» **DATA FOR REVIEW**

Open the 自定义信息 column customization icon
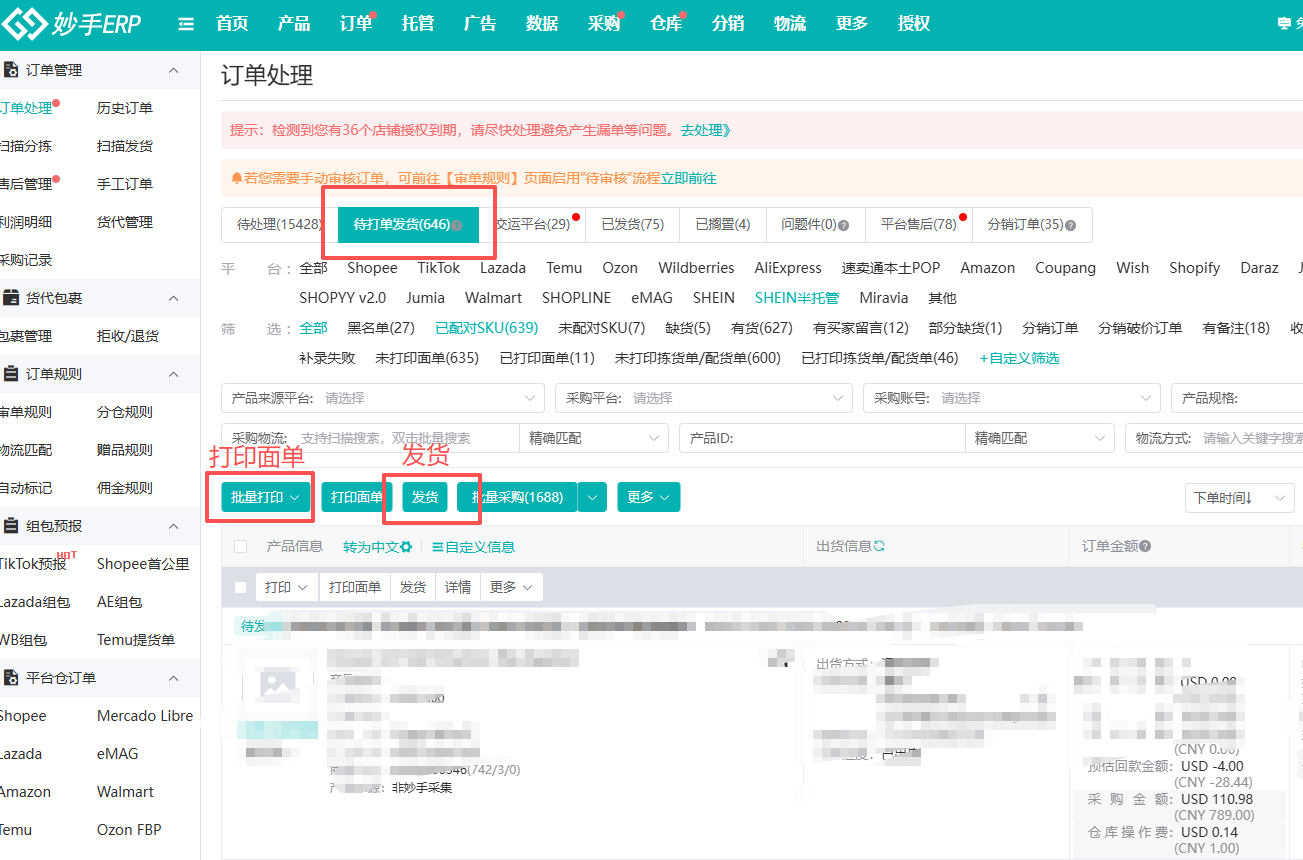1303x860 pixels. pos(437,546)
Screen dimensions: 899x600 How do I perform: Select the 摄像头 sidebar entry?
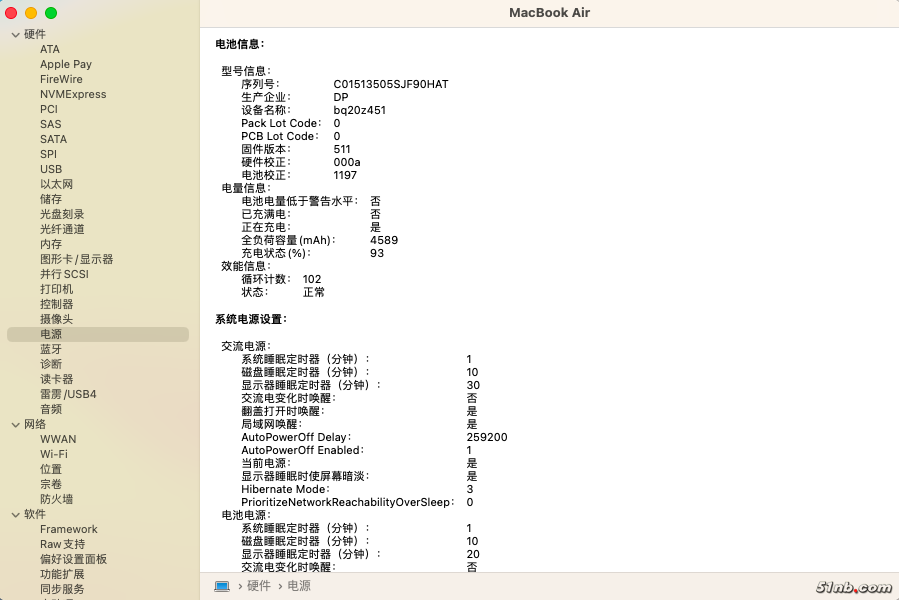56,319
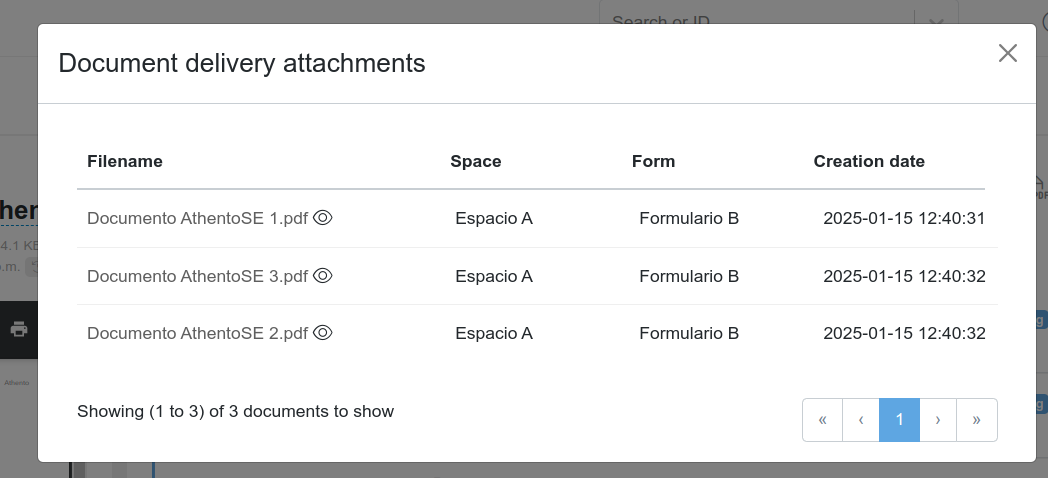Sort by Filename column header
This screenshot has height=478, width=1048.
pyautogui.click(x=125, y=161)
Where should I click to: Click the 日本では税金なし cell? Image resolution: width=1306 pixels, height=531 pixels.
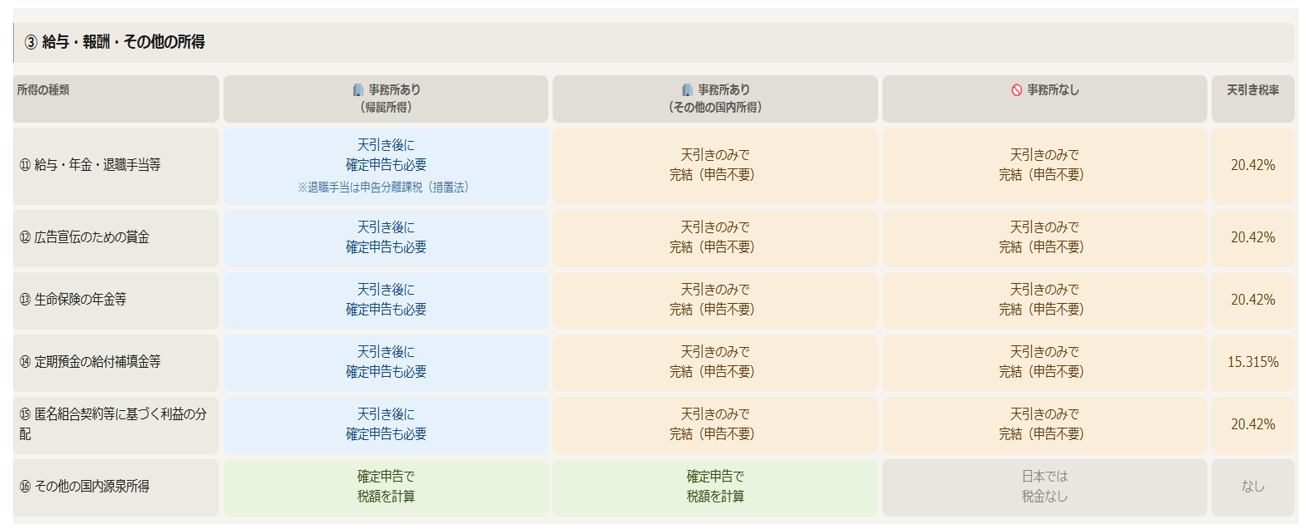[x=1044, y=487]
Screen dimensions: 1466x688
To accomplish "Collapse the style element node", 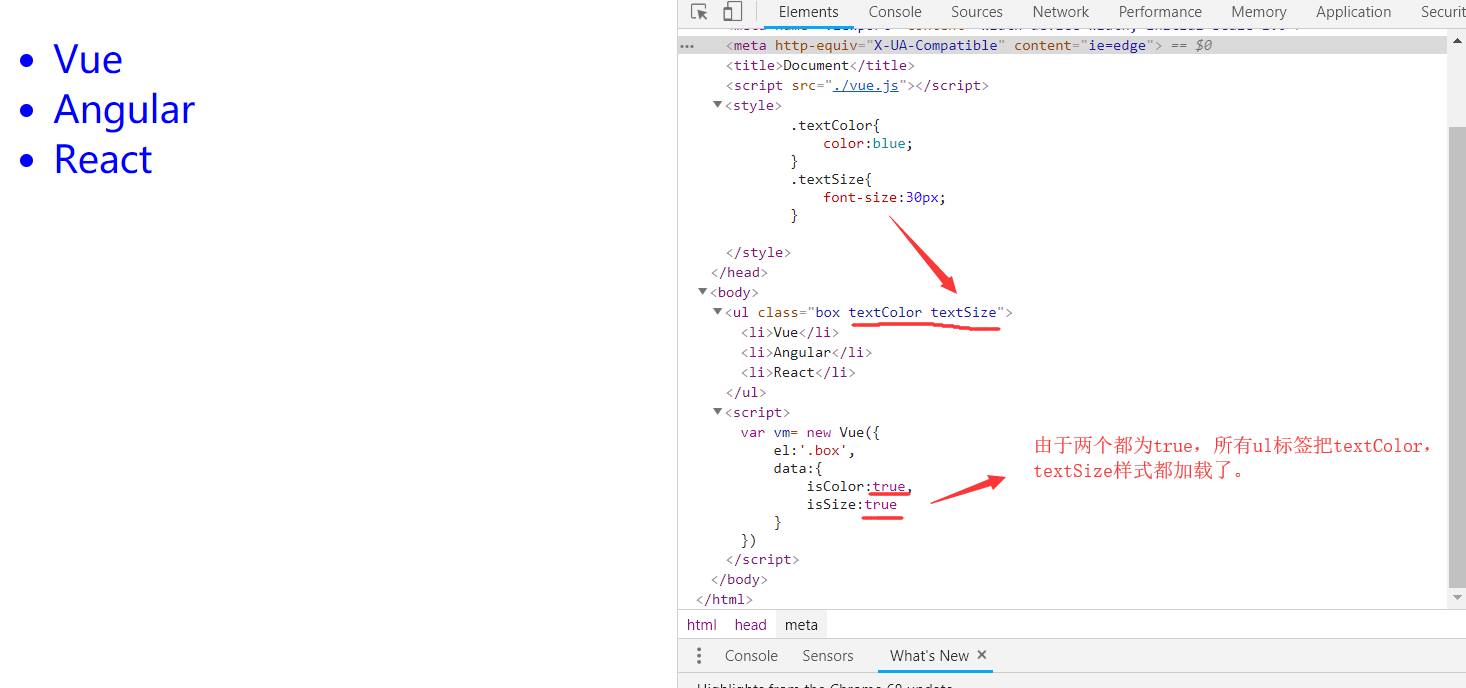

» **EXERCISE GOAL**
A faithful, word-for-word version of the records above is needed, with no images in it.

» **OUTPUT FOR THIS TASK**
Open the 自定义信息 column customization icon
1303x860 pixels. pos(437,546)
Screen dimensions: 899x600 How do I perform: Select the 摄像头 sidebar entry?
56,319
Sort by Filename column header
This screenshot has height=478, width=1048.
pyautogui.click(x=125, y=161)
Where should I click to: Click the 日本では税金なし cell? Image resolution: width=1306 pixels, height=531 pixels.
[x=1044, y=487]
Screen dimensions: 1466x688
To accomplish "Collapse the style element node", 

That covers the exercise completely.